[[ Dataset extract open ]]
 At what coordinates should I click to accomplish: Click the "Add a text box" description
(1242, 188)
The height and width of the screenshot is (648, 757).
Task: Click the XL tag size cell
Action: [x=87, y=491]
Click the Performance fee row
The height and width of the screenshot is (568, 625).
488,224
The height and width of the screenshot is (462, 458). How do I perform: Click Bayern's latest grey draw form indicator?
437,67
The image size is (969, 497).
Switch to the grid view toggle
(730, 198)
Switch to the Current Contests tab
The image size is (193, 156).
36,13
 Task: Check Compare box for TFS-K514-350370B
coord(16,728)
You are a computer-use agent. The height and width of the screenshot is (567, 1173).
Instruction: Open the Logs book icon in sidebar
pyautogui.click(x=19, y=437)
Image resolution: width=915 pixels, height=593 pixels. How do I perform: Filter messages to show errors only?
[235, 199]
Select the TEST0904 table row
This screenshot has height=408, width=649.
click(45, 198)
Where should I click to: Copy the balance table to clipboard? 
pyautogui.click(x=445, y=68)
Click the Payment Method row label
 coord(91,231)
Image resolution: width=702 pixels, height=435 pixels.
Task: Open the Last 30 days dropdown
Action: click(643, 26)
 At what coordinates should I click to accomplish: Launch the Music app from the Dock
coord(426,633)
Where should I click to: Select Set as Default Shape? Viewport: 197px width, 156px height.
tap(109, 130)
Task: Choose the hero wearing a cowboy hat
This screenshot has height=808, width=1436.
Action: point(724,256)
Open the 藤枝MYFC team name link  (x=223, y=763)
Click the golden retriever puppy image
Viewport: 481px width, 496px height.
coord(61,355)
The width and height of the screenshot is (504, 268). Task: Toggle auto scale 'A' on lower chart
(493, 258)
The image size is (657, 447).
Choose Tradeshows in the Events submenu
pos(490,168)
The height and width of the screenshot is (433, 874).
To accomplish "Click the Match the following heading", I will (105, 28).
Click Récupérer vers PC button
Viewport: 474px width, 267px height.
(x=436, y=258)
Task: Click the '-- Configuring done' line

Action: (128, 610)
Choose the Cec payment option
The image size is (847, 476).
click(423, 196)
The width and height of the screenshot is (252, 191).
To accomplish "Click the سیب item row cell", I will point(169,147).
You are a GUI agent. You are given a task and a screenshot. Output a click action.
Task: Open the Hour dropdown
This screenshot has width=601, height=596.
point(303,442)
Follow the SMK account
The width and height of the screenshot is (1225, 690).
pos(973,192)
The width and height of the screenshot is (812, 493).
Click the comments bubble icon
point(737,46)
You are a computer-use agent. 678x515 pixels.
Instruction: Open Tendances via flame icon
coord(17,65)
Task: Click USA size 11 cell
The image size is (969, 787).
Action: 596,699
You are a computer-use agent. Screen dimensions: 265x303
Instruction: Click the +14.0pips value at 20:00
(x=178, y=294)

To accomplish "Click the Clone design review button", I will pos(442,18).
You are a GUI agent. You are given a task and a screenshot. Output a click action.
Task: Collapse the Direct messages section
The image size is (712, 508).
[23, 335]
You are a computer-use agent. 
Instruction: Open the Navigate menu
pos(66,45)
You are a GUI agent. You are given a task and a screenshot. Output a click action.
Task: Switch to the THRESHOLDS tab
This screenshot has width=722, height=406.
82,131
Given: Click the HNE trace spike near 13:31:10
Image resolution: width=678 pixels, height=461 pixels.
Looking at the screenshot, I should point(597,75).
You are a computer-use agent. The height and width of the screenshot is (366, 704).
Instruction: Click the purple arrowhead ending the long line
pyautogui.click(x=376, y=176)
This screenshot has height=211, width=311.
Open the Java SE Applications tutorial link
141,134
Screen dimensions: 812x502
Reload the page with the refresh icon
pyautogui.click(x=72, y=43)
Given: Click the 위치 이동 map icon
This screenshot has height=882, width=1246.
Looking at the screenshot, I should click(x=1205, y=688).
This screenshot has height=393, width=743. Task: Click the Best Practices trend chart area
[[ Dataset extract closed ]]
Try it: What is needed is an exact transcription of every record above.

Response to this task:
 At what coordinates should I click to accomplish: Click the "Add a text box" description
(1242, 188)
The height and width of the screenshot is (648, 757).
Task: Click the XL tag size cell
Action: [x=87, y=491]
Click the Performance fee row
The height and width of the screenshot is (568, 625).
488,224
The height and width of the screenshot is (462, 458). How do I perform: Click Bayern's latest grey draw form indicator?
437,67
The image size is (969, 497).
Switch to the grid view toggle
(730, 198)
Switch to the Current Contests tab
The image size is (193, 156).
36,13
 Task: Check Compare box for TFS-K514-350370B
coord(16,728)
You are a computer-use agent. The height and width of the screenshot is (567, 1173).
Instruction: Open the Logs book icon in sidebar
pyautogui.click(x=19, y=437)
Image resolution: width=915 pixels, height=593 pixels. How do I perform: Filter messages to show errors only?
[235, 199]
Select the TEST0904 table row
This screenshot has height=408, width=649.
click(45, 198)
Where should I click to: Copy the balance table to clipboard? 
pyautogui.click(x=445, y=68)
Click the Payment Method row label
 coord(91,231)
Image resolution: width=702 pixels, height=435 pixels.
Task: Open the Last 30 days dropdown
Action: click(643, 26)
 At what coordinates should I click to accomplish: Launch the Music app from the Dock
coord(426,633)
Where should I click to: Select Set as Default Shape? Viewport: 197px width, 156px height.
tap(109, 130)
Task: Choose the hero wearing a cowboy hat
This screenshot has height=808, width=1436.
Action: point(724,256)
Open the 藤枝MYFC team name link  (x=223, y=763)
Click the golden retriever puppy image
Viewport: 481px width, 496px height.
coord(61,355)
The width and height of the screenshot is (504, 268). Task: Toggle auto scale 'A' on lower chart
(493, 258)
The image size is (657, 447).
Choose Tradeshows in the Events submenu
pos(490,168)
The height and width of the screenshot is (433, 874).
To accomplish "Click the Match the following heading", I will (105, 28).
Click Récupérer vers PC button
Viewport: 474px width, 267px height.
(x=436, y=258)
Task: Click the '-- Configuring done' line

Action: (128, 610)
Choose the Cec payment option
The image size is (847, 476).
click(423, 196)
The width and height of the screenshot is (252, 191).
To accomplish "Click the سیب item row cell", I will point(169,147).
You are a GUI agent. You are given a task and a screenshot. Output a click action.
Task: Open the Hour dropdown
This screenshot has width=601, height=596.
point(303,442)
Follow the SMK account
The width and height of the screenshot is (1225, 690).
pos(973,192)
The width and height of the screenshot is (812, 493).
Click the comments bubble icon
point(737,46)
You are a computer-use agent. 678x515 pixels.
Instruction: Open Tendances via flame icon
coord(17,65)
Task: Click USA size 11 cell
The image size is (969, 787).
Action: 596,699
You are a computer-use agent. Screen dimensions: 265x303
Instruction: Click the +14.0pips value at 20:00
(x=178, y=294)

To accomplish "Click the Clone design review button", I will pos(442,18).
You are a GUI agent. You are given a task and a screenshot. Output a click action.
Task: Collapse the Direct messages section
The image size is (712, 508).
[23, 335]
You are a computer-use agent. 
Instruction: Open the Navigate menu
pos(66,45)
You are a GUI agent. You are given a task and a screenshot. Output a click action.
Task: Switch to the THRESHOLDS tab
This screenshot has width=722, height=406.
82,131
Given: Click the HNE trace spike near 13:31:10
Image resolution: width=678 pixels, height=461 pixels.
Looking at the screenshot, I should point(597,75).
You are a computer-use agent. The height and width of the screenshot is (366, 704).
Instruction: Click the purple arrowhead ending the long line
pyautogui.click(x=376, y=176)
This screenshot has height=211, width=311.
Open the Java SE Applications tutorial link
141,134
Screen dimensions: 812x502
Reload the page with the refresh icon
pyautogui.click(x=72, y=43)
Given: Click the 위치 이동 map icon
This screenshot has height=882, width=1246.
Looking at the screenshot, I should click(x=1205, y=688).
This screenshot has height=393, width=743. Task: Click the Best Practices trend chart area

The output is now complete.